Papa: Gesù non si è vergognato mettersi in fila con peccatori
Gesù "non ha avuto vergogna", avrebbe potuto "presentarsi nello splendore del tempio, ma non lo ha fatto", è invece "andato al Giordano insieme a tante gente del suo popolo"

Non dobbiamo temere le nostre miserie, ognuno di noi ha le proprie, la potenza dell'amore del crocifisso non conosce ostacoli e non si esaudisce e la sua misericordia cancella le nostre miserie". Così Papa Francesco durante l'udienza generale del mercoledì in piazza San Pietro, in Vaticano.  "Quante volte diciamo: questo è un peccatore e giudichiamo gli altri. E tu?" ha aggiunto il Pontefice. "Ognuno di noi dovrebbe domandarsi: sì quello è un peccatore, e io? Tutti siamo peccatori, ma tutti siamo perdonati, tutti abbiamo la possibilità di ricevere questo perdono che è la misericordia di Dio.

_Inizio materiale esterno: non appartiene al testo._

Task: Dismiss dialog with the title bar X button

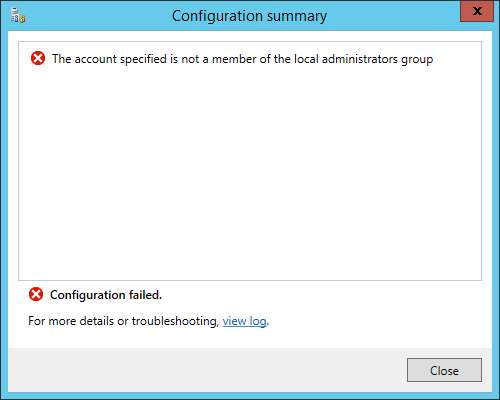Action: [477, 11]
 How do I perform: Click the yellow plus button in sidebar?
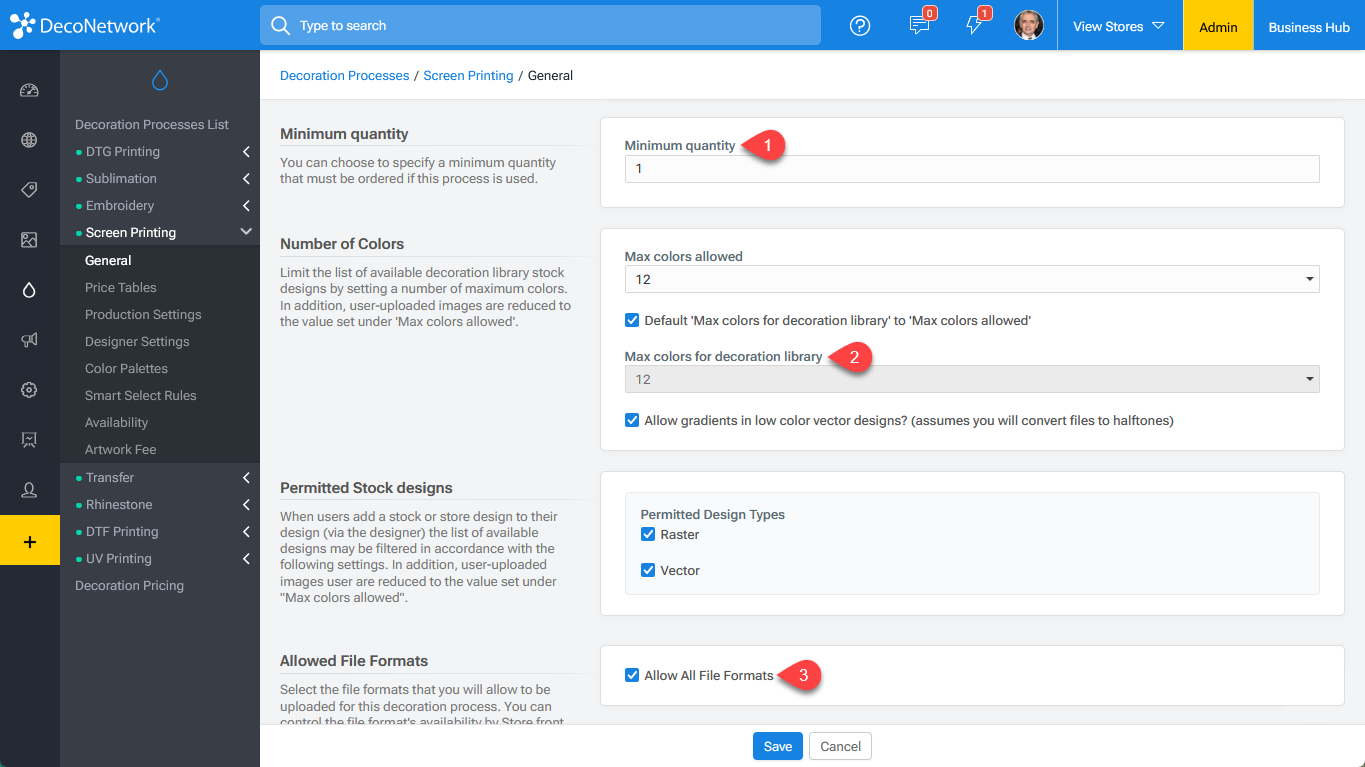[x=29, y=541]
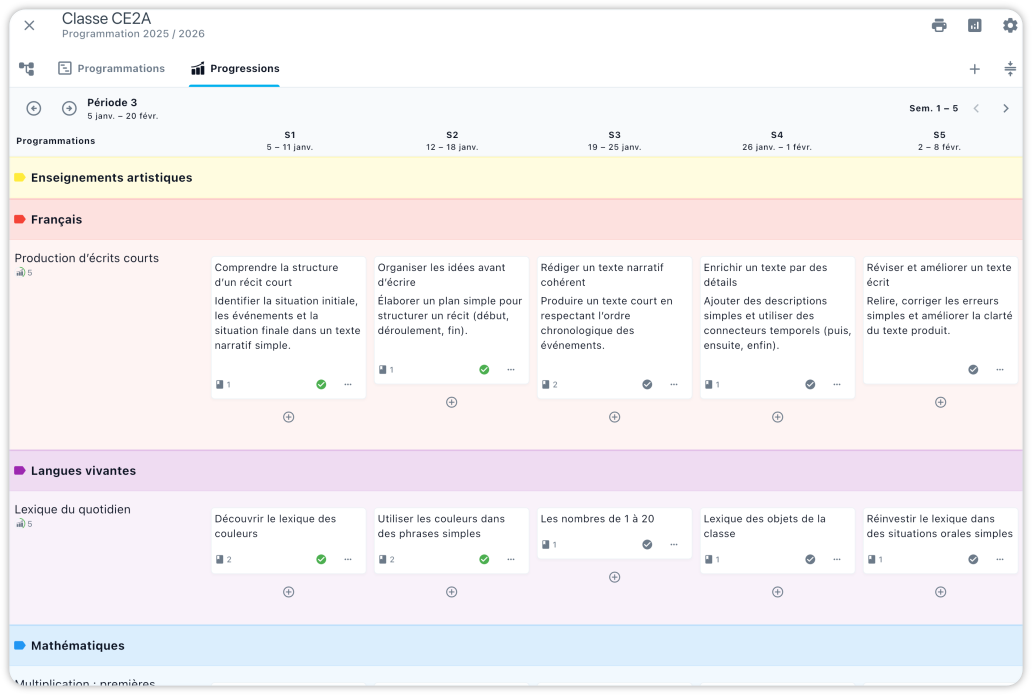Image resolution: width=1032 pixels, height=695 pixels.
Task: Add a session below 'Enrichir un texte par des détails'
Action: click(x=777, y=417)
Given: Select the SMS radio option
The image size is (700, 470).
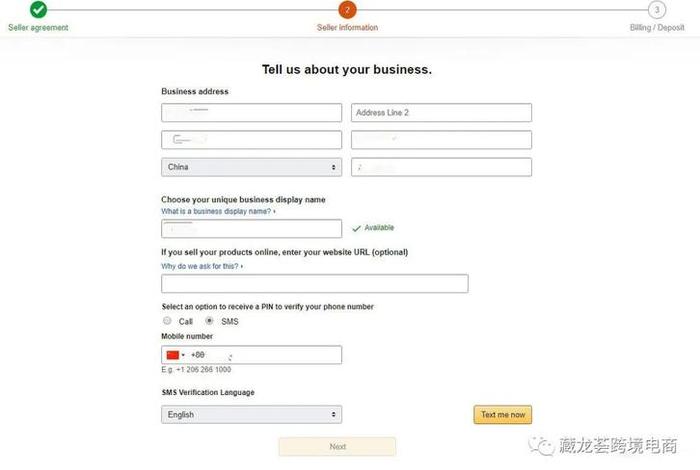Looking at the screenshot, I should [x=209, y=321].
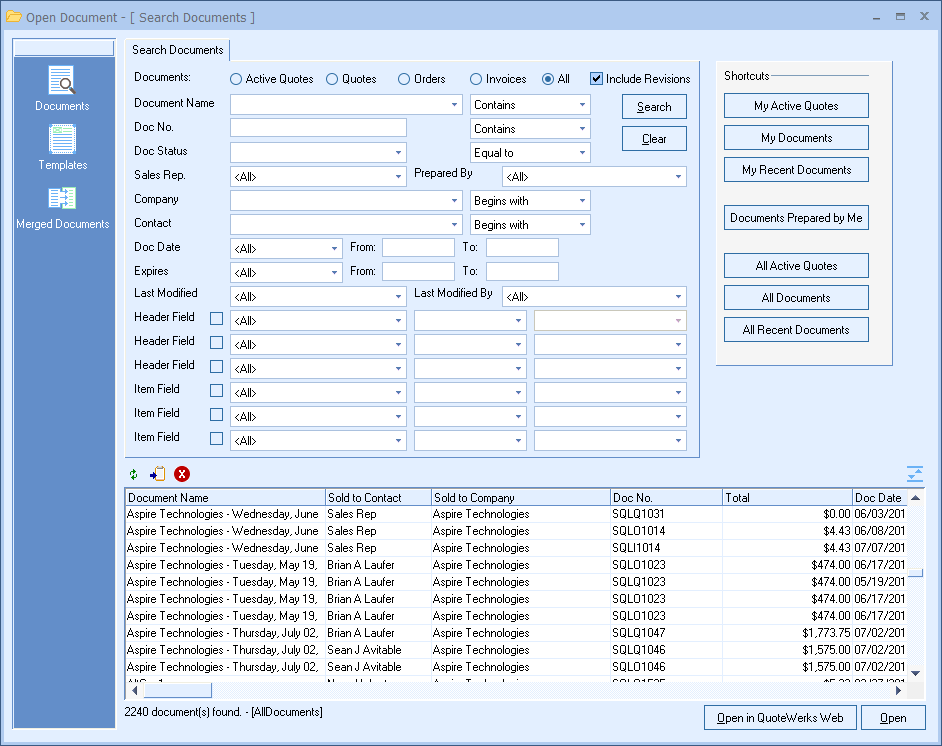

Non dobbiamo temere di confessarci peccatori, perché ogni peccato è stato assunto dal figlio sulla croce".

 

Gesù "non ha avuto vergogna", avrebbe potuto "presentarsi nello splendore del tempio, ma non lo ha fatto", è invece "andato al Giordano insieme a tante gente del suo popolo" ha sottolineato Bergoglio iniziando il ciclo di catechesi sulla misericordia nella vita di Gesù. "Tutti e quattro i vangeli - ha ricordato - attestano che Gesù prima di intraprendere il suo ministero volle ricevere battesimo da Giovanni, questo avvenimento imprime un segno decisivo a tutta la missione: non si è presentato nello splendore del tempio, poteva farlo", "neppure è venuto nelle vesti di giudice, poteva farlo, invece dopo trenta anni di vita nascosta a Nazaret si è recato nel fiume Giordano insieme a tanta gente del suo popolo e si e messo in fila con i peccatori, non ha avuto vergogna, era lì con tutti con i peccatori, per farsi battezzare".